Página após página, os santos Evangelhos desmentem essa fraude. Quando Cristo se senta sobre o túmulo vazio, Ele o faz ostentando as chagas de sua crucificação como troféus. Pois seu corpo ressuscitado é seu corpo crucificado; a vitória da Ressurreição é a proclamação do triunfo do Gólgota. No cenáculo, Nosso Senhor encontra o hesitante Tomé como um general vitorioso que retorna da batalha. Recorde o que faz o Salvador: Ele coloca as mãos do apóstolo nos buracos onde a lança perfurou e os pregos trespassaram. Note que, assim que o Salvador oferece “paz” aos Apóstolos, Ele lhes mostra suas chagas. Tal gesto é um golpe retumbante naqueles que desejam efeminar Cristo e neutralizar seu apelo revigorante a que tomemos a nossa cruz e o sigamos.
Sorrisos melosos, linguagem inclusiva e canções alegres simplesmente não são o bastante. Eles desaparecem como ciscos de poeira em um incêndio. Mesmo agora, Cristo está sentado à direita de seu Pai, no Céu, com corpo glorificado, ainda mais belo graças às insígnias do Calvário — as santas chagas que, no ensinamento de Santo Tomás, “iluminam os recintos do céu como rubis e safiras”.

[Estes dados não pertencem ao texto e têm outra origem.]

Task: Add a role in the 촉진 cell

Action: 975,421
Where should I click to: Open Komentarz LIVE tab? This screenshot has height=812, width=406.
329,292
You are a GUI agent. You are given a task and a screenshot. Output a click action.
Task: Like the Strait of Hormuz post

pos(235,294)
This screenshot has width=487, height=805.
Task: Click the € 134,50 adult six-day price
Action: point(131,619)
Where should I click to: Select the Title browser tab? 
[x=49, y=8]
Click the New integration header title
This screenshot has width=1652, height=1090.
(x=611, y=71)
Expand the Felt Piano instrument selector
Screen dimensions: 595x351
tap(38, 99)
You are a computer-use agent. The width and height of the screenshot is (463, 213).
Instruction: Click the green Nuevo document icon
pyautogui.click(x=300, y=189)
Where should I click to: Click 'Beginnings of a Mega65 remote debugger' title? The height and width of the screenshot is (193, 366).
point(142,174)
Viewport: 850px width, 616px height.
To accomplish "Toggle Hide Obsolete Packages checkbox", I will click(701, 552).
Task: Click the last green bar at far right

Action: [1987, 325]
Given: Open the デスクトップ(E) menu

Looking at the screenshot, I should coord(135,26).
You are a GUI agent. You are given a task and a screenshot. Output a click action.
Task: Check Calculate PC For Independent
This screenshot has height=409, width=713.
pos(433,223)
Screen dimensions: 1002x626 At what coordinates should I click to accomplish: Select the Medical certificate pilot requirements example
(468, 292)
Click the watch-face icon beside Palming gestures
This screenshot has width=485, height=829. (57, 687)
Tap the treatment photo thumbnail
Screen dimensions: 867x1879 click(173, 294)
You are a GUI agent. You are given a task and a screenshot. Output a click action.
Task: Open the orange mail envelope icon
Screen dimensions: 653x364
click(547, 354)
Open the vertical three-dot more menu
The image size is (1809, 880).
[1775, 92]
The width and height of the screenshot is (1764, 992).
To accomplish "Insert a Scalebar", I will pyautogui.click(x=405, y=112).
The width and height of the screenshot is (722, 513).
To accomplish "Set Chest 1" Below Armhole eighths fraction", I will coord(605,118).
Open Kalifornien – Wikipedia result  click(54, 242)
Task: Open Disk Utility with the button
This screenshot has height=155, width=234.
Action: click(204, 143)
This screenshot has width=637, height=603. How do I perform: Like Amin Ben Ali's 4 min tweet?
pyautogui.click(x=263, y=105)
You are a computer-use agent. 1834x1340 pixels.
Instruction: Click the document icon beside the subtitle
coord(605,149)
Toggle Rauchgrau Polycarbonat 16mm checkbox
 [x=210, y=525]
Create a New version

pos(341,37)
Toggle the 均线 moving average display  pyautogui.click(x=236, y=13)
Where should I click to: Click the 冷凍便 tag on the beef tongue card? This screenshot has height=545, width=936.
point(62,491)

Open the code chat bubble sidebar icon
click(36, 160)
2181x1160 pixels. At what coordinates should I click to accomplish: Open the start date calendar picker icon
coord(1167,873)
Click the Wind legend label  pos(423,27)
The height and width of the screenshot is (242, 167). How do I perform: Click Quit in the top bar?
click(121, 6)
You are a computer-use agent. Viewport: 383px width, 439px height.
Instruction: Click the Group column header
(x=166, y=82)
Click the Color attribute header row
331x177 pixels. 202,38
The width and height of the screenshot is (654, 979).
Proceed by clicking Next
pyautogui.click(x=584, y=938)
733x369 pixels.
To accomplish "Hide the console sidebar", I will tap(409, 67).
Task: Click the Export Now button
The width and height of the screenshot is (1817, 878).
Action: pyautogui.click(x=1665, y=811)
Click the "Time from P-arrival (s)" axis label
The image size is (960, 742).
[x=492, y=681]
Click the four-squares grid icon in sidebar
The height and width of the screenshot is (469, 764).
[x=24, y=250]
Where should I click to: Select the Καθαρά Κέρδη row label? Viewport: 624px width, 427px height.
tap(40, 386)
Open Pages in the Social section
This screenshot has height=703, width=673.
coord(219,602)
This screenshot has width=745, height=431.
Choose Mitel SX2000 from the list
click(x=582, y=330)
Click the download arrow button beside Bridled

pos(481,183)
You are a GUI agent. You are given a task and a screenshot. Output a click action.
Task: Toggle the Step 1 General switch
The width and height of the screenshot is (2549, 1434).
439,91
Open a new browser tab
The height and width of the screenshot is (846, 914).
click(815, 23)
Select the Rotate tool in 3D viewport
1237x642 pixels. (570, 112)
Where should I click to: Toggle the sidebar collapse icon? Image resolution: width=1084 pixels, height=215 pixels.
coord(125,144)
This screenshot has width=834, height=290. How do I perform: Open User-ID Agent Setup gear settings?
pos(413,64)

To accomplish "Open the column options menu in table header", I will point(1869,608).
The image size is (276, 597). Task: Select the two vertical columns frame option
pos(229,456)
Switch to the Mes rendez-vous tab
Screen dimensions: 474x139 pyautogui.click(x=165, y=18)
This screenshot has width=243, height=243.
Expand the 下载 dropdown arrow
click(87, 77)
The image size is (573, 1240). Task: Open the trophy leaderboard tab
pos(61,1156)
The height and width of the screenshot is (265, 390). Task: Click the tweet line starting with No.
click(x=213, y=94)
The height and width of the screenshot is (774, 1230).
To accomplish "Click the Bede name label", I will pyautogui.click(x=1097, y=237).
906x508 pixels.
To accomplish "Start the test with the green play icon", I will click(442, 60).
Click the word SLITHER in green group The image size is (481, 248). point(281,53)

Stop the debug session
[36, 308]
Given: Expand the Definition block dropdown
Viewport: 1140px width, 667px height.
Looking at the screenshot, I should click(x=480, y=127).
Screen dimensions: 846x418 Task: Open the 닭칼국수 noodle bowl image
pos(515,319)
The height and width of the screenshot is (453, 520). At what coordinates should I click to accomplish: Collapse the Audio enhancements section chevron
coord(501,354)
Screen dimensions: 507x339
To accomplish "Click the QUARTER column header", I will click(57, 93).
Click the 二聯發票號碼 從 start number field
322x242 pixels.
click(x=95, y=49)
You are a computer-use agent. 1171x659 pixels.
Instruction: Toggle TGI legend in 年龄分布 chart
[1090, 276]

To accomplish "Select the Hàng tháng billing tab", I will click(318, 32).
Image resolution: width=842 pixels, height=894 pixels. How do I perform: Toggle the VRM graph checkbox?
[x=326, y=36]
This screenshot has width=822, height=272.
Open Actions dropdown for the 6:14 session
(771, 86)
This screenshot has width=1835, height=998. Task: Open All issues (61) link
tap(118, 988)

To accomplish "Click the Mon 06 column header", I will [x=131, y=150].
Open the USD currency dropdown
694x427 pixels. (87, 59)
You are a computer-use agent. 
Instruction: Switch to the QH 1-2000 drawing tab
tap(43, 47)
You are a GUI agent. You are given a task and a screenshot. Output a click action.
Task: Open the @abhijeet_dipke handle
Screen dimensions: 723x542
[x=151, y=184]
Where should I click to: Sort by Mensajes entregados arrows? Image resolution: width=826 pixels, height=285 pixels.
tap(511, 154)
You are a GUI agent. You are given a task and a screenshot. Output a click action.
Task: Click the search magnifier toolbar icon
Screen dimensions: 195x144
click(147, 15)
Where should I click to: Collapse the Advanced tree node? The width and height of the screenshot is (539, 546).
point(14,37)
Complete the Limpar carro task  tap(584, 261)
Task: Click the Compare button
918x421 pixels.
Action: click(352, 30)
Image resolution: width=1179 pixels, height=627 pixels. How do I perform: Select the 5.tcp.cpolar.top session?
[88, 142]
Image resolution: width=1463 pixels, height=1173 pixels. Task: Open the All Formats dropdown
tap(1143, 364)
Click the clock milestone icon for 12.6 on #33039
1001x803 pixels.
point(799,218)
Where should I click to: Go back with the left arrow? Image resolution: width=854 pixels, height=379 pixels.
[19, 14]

O Venerável Fulton Sheen escreveu certa vez que a Via Pacis é a Via Crucis, “o caminho da paz é o da cruz”. Esta é a sua versão da antiga jaculatória: Ave crux, spes unica, “Salve cruz, única esperança”. Sem a cruz, a vida carece de alegria, esperança e paz. Aqui o paradoxo do cristianismo atinge o homem moderno como um cometa veloz, deixando-o atordoado. O grande bispo continua com palavras que facilmente desmascaram o cristianismo falsificado: “Deus odeia a paz naqueles que foram destinados para a guerra”. Os católicos secularizados veem nisso um grande exagero. Eles guincham: “Somos uma religião de paz”. Mas, para manter esse tipo de inanidade, eles precisam confrontar o próprio Deus: “Pensais que vim trazer a paz ao mundo? Vim para trazer não a paz, mas a espada” (Mt 10, 34). Que guerra? Que espada? A única verdadeira: a guerra contra o pecado; contra o erro e as mentiras do mundo; contra nossa fraquezas e transigências; nossas complacências e indulgências. Essas são as únicas guerras dignas de ser travadas. É a vitória nessas guerras que traz a paz.
Que os bons católicos se deleitem nas alegrias de Cristo ressuscitado. Não nos cansemos de repetir a antífona antiga: Christus resurrexit! Vere resurrexit! — “Cristo ressuscitou! Ressuscitou realmente!” Deleitemo-nos no mistério do sepulcro vazio. Mas não nos esqueçamos de onde vem essa perfeita vitória divina — apenas da derrota retumbante de Satanás e de seu reino infernal. E isto pela arma da Cruz invencível de Cristo. Cuidado com o Cristo falsificado. Ele irá cortejar os desavisados com mensagens que repousam confortavelmente sobre a natureza decaída do homem. Ele irá usar uma linguagem de reaproximação com o espírito do mundo. E ela soará, oh! tão razoável, oh! tão doce.
Fiquem apenas com o verdadeiro Cristo ressuscitado, aquele que nos convida a descansar sobre as suas chagas. Insistam apenas em Deus.